Legambiente ha censito i fenomeni meteorologici estremi registrati in Italia nei primi dieci mesi del 2022: sono 254, in crescita del +27% rispetto al 2021, e le vittime di questi fenomeni negli ultimi 13 anni ben 279. La crisi climatica accelera e con essa la fragilità del nostro territorio. Per questo è urgente dare priorità al taglio delle emissioni serra, alla messa in sicurezza del Paese, a interventi per la mitigazione del rischio e l’adattamento al climate change, alla corretta gestione del territorio. Invece continuiamo ad essere l’unico grande Paese europeo senza un piano di adattamento al clima e non si vede all’orizzonte una legge a tutela del suolo. Come se non bastasse rincorrendo l’emergenza spediamo più di quanto faremmo, con ben maggiore efficacia, puntando sulla prevenzione. L’Ispra ha calcolato che, se non interveniamo, questo trend ci costerà tra gli 81 e i 99 miliardi di euro di danni tra il 2012 e il 2030, circa la metà del Piano nazionale di ripresa e resilienza.

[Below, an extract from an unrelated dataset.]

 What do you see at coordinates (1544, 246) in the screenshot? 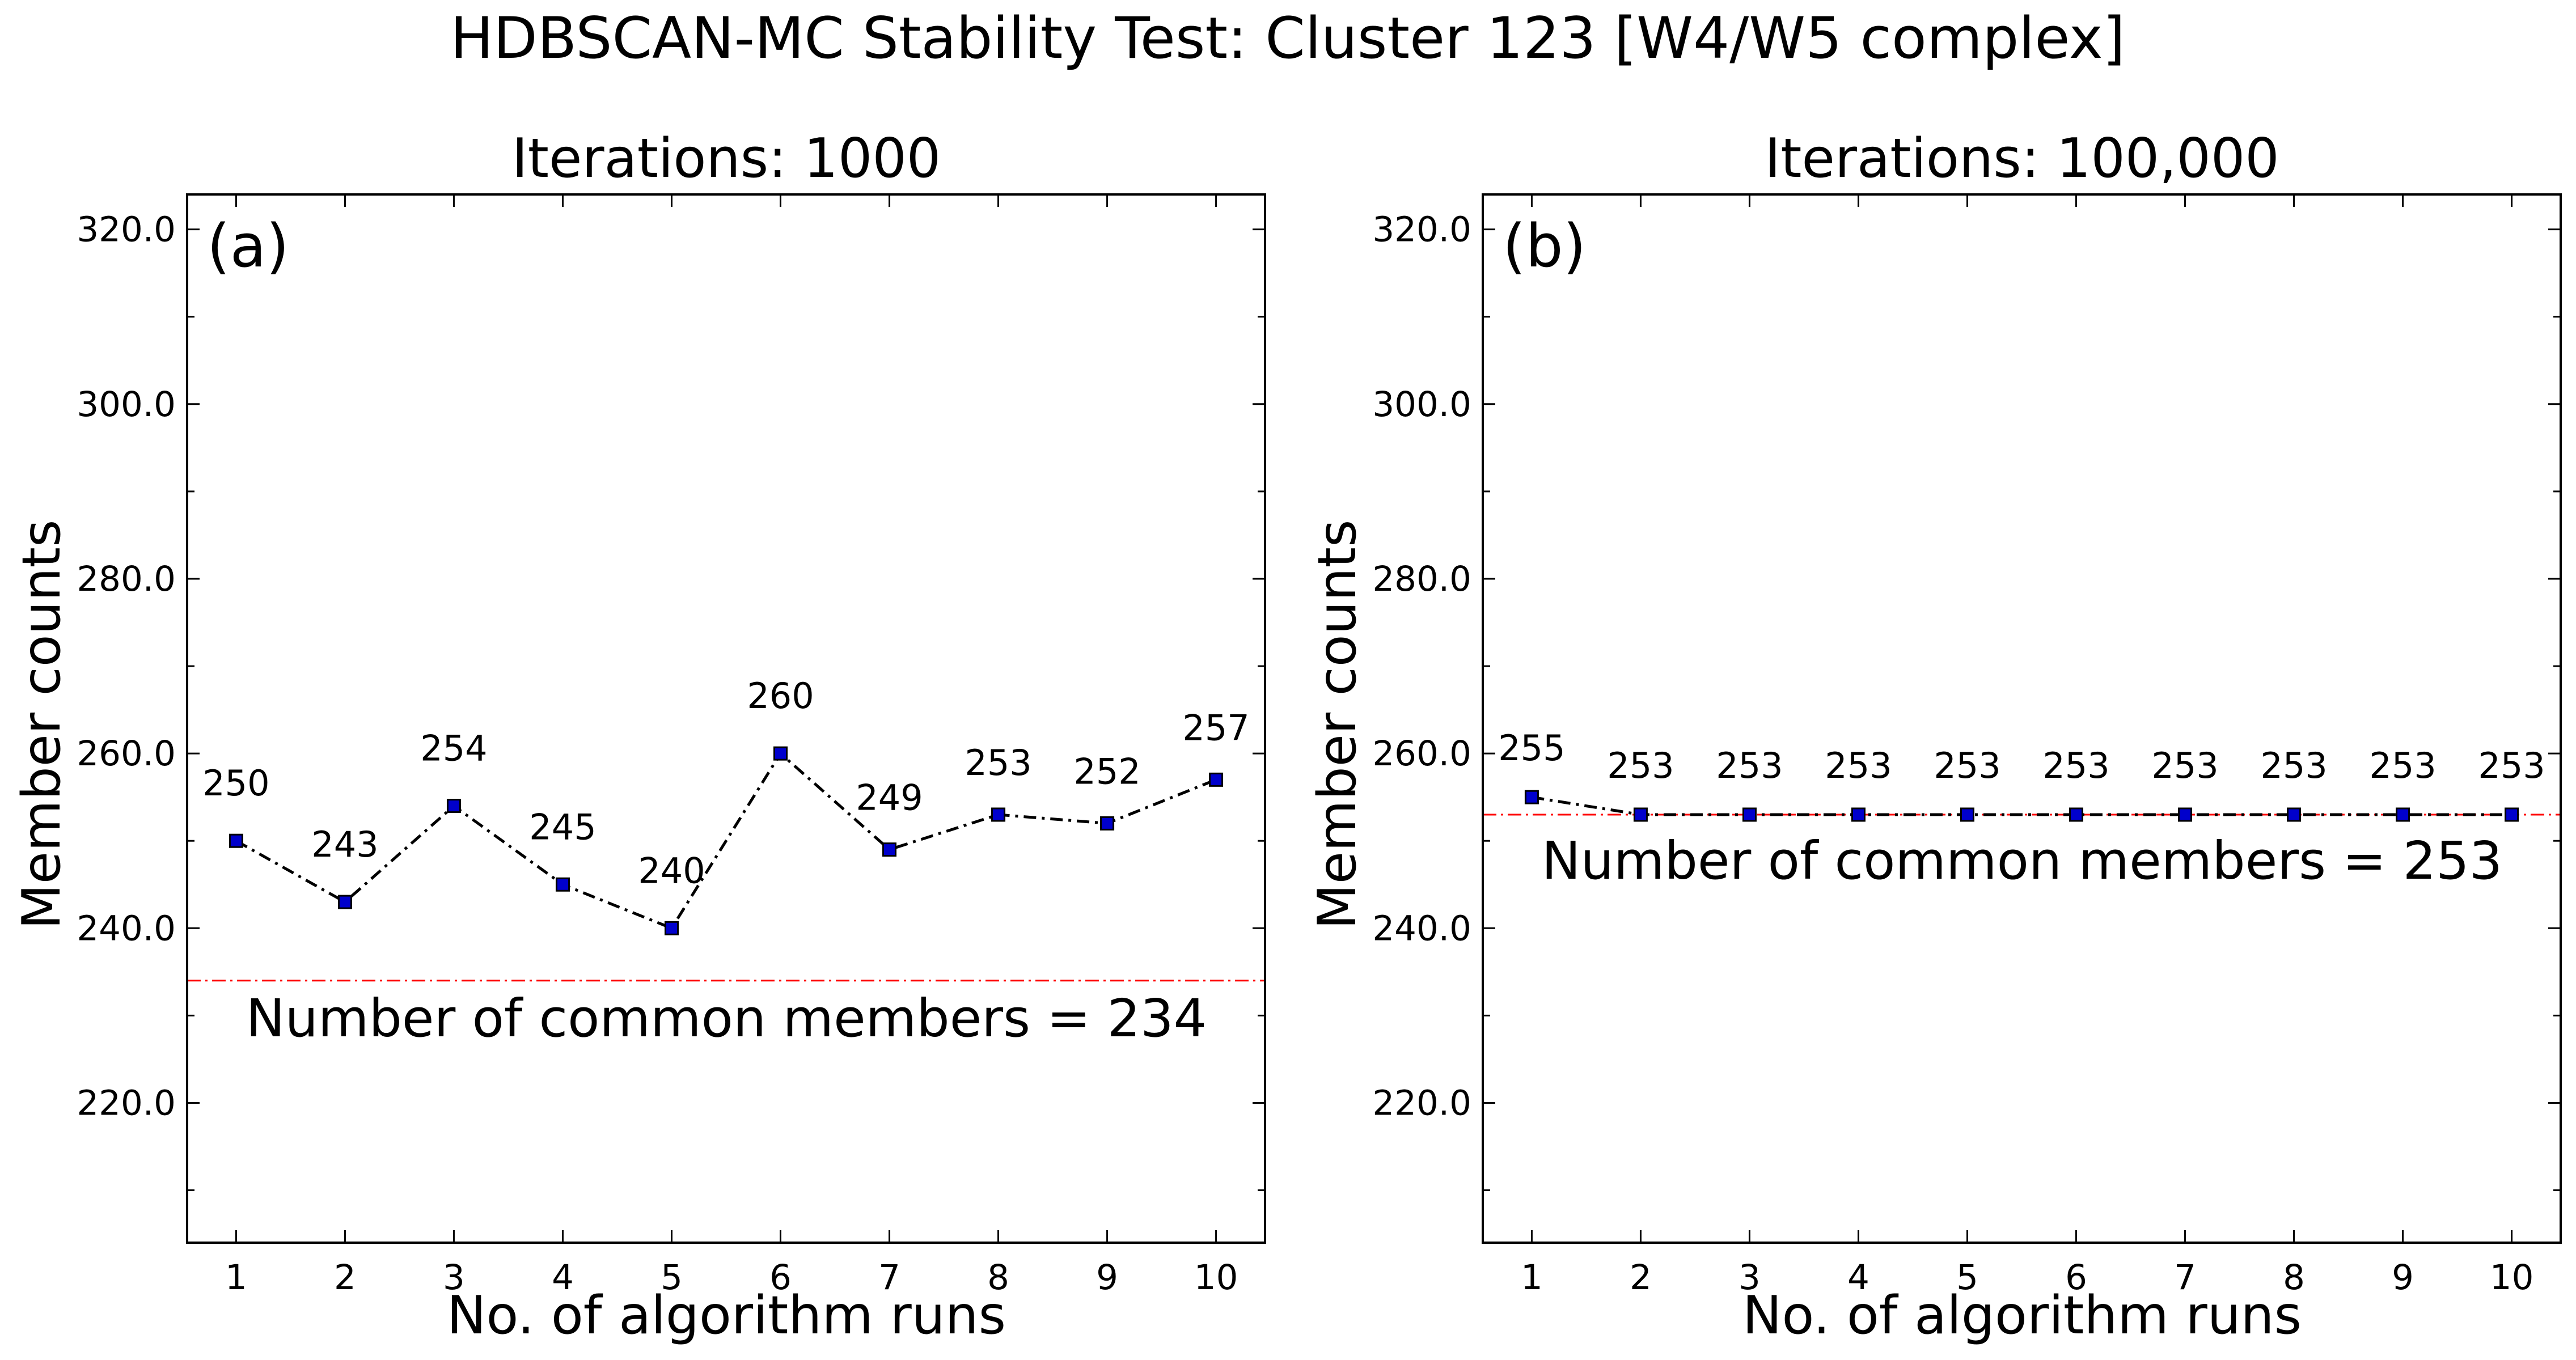
I see `panel-b-tag: (b)` at bounding box center [1544, 246].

Eppure l’Unione Europea ha già da tempo indicato come il suolo debba essere protetto in primo luogo dai fenomeni di impermeabilizzazione ed in quanto riserva di carbonio. Alcuni Stati membri hanno adottato interessanti misure di prevenzione: la Gran Bretagna, ad esempio, ha stabilito che almeno il 60 per cento delle nuove urbanizzazioni debba avvenire su aree dismesse (brownfield), mentre la Germania ha fissato un target decrescente di consumo che, partendo da una media di 30 ettari/giorno, dovrà giungere a zero al 2050. In Italia invece ben poco è stato fatto: il consumo di suolo continua a coprire irreversibilmente aree naturali e agricole con asfalto e cemento, edifici e fabbricati, strade e altre infrastrutture, insediamenti commerciali, produttivi e di servizio, anche attraverso l'espansione di aree urbane. In termini assoluti, il consumo di suolo ha intaccato ormai 23.039 chilometri quadrati del territorio nazionale. Colpa soprattutto del cosiddetto urban sprawl, caratterizzato dalla dispersione dell'edilizia abitativa, delle infrastrutture e degli stabilimenti produttivi in forma di «periferia diffusa» che si spalma sul territorio, dando origine a fenomeni insediativi fortemente impattanti sul suolo e privi di identità.
Si costruisce invece di coltivare. Si cementifica invece di produrre cibo. Si modificano paesaggi, anche celebri, modellati negli anni dagli agricoltori a beneficio del cemento. Paesaggi che, invece, potrebbero essere il volano di forme innovative di sviluppo territoriale, con riferimento a quell'offerta integrata di beni culturali, prodotti agroalimentari tipici e recettività turistica che rappresenta già oggi un'efficace alternativa economica in alcune realtà del nostro Paese.
Per tutti questi motivi il suolo dovrebbe essere considerato un «bene comune», una risorsa preziosa per il futuro alla quale dedicare la massima attenzione, un obiettivo che si può perseguire solo realizzando politiche urbanistiche, agricole e fiscali verso una strategia di tutela del suolo e del paesaggio. Insomma sono anni che noi ecologisti lo diciamo e torno a ribadirlo: serve con urgenza una legge contro il consumo di suolo, che sappia tutelare la nostra terra e promuovere attività che non lo compromettano oltre come l’agricoltura, specie quella libera dai pesticidi, e la rigenerazione urbana.